Elvira Lindo: Nueva York, Antonio y yo




Noches sin dormir
Último invierno en Nueva York
Elvira Lindo
Seix Barral. Barcelona, 2015


Nueva York, como París o Venecia, es en sí misma un género literario. De ahí que resulte tan fácil, y a la vez tan difícil, escribir sobre ella. Fácil porque el interés del público (unos aman y otros detestan Nueva York, pero a nadie deja indiferente) está garantizado; difícil porque resulta casi imposible escapar al tópico.
            Elvira Lindo lo consigue mezclando varios ingredientes. El primero, el que aparece ya en las páginas iniciales, tiene que ver con su propia historia personal. Nos cuenta una visita a una psicóloga (también lo hacía en su otro libro neoyorquino Lugares que no quiero compartir con nadie) en la que pronto se siente desbordada por las emociones reprimidas. Como un ejercicio de psicoanálisis pueden entenderse muchas de estas anotaciones: en ellas habla de su infancia, de la figura (cada vez más borrosa) de su madre, de la relación con el padre y del sentimiento de culpa por haberle abandonado al venirse a Nueva York.
            Son páginas valientes y lúcidas que impiden que el libro se convierta en un mero ejercicio de costumbrismo o en la hagiografía del escritor con el que Elvira Lindo comparte la vida, Antonio Muñoz Molina. A los admiradores (que son legión) y a los detractores (que no son pocos) del autor de El jinete polaco se les proporciona abundante munición para continuar con sus filias y sus fobios.
==*==
Tareas escritas:
1 – Responde estas preguntas sobre la reseña de Noches sin dormir:
(a) ¿Qué editorial publicó el libro y en qué año?
(b) ¿Qué dos ciudades se comparan con Nueva York como género literario?
(c) ¿Cómo se titula el otro libro neoyorquino de Elvira Lindo que se menciona?
2 – Repite sin cambios el pasaje de la reseña de Noches sin dormir que comienza en las palabras "Nueva York, como" y termina después de "escapar al tópico.".
3 – Sigue escribiendo la reseña de Noches sin dormir a partir de su última frase.

Material proporcionado:
==*==
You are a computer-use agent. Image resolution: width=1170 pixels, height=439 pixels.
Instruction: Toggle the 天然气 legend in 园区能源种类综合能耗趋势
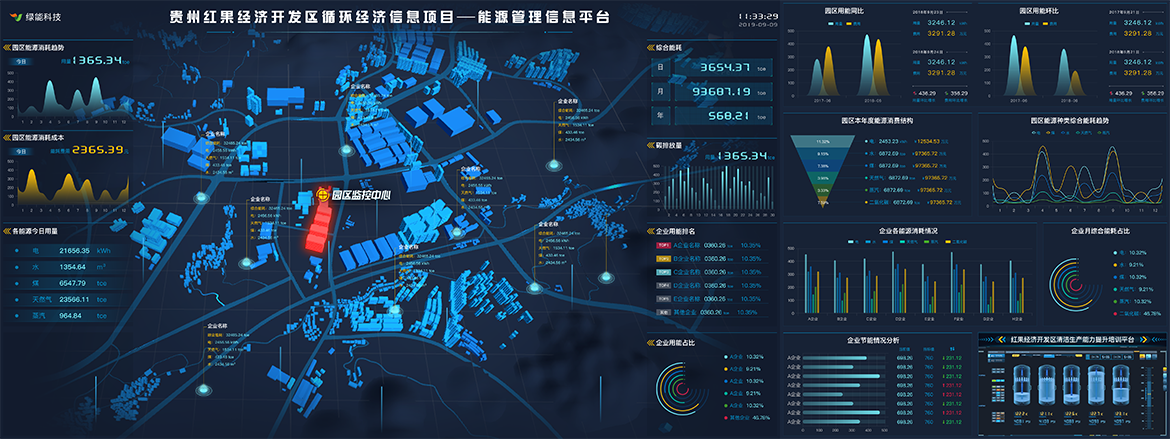1082,131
==*==
Respuestas esperadas:
1 –
(a) Seix Barral, en 2015.
(b) París y Venecia.
(c) Lugares que no quiero compartir con nadie.

2 –
Nueva York, como París o Venecia, es en sí misma un género literario. De ahí que resulte tan fácil, y a la vez tan difícil, escribir sobre ella. Fácil porque el interés del público (unos aman y otros detestan Nueva York, pero a nadie deja indiferente) está garantizado; difícil porque resulta casi imposible escapar al tópico.

3 –
            Los elogios a veces producen un poco de vergüenza ajena. Tras contarnos una visita del escritor a un centro escolar del Bronx para explicar a los alumnos La flauta mágica, escribe que “debería haber un Muñoz Molina en cada instituto, en la Facultad de Historia del Arte, en la de Filología, en el Conservatorio”. Y añade: “Hay que aprender de quien siempre ha sido discreto, generoso, de quien siempre comparte sin reservas lo que sabe, huye de la pedantería y no alardea de sus logros”.
            No lo necesita, pensará seguramente el lector: convive con el más eficaz jefe de prensa. También encomia sus habilidades en la cocina y a un  paso está (pero afortunadamente se contiene a tiempo) de detallarnos sus habilidades como amante. Claro que tampoco se olvida de insinuar su tacañería, en una divertida viñeta tras ser considerado como senior por una taquillera, ni de insinuarnos que el escritor prestigioso será él, pero la verdaderamente famosa es ella: a una norteamericana, con la que se encuentran en el metro, y que ha estado trabajando en Jaén, no le dice nada el nombre de Muñoz Molina (“luego lo busco en Google”), pero pone los ojos en blanco cuando oye el de Elvira Lindo: “Oh, my God! I can’t believe it! Manolito! You!”
            El Nueva  York de Elvira Lindo no es el habitual del turista, sino el del residente que ha de sufrir los inconvenientes de una ciudad particularmente dura, sobre todo en invierno. Pero no deja de señalar lugares que no aparecen en las guías y que son precisamente los preferidos de los turistas: restaurantes, locales de copas, antros de seductora música en vivo (y no solo).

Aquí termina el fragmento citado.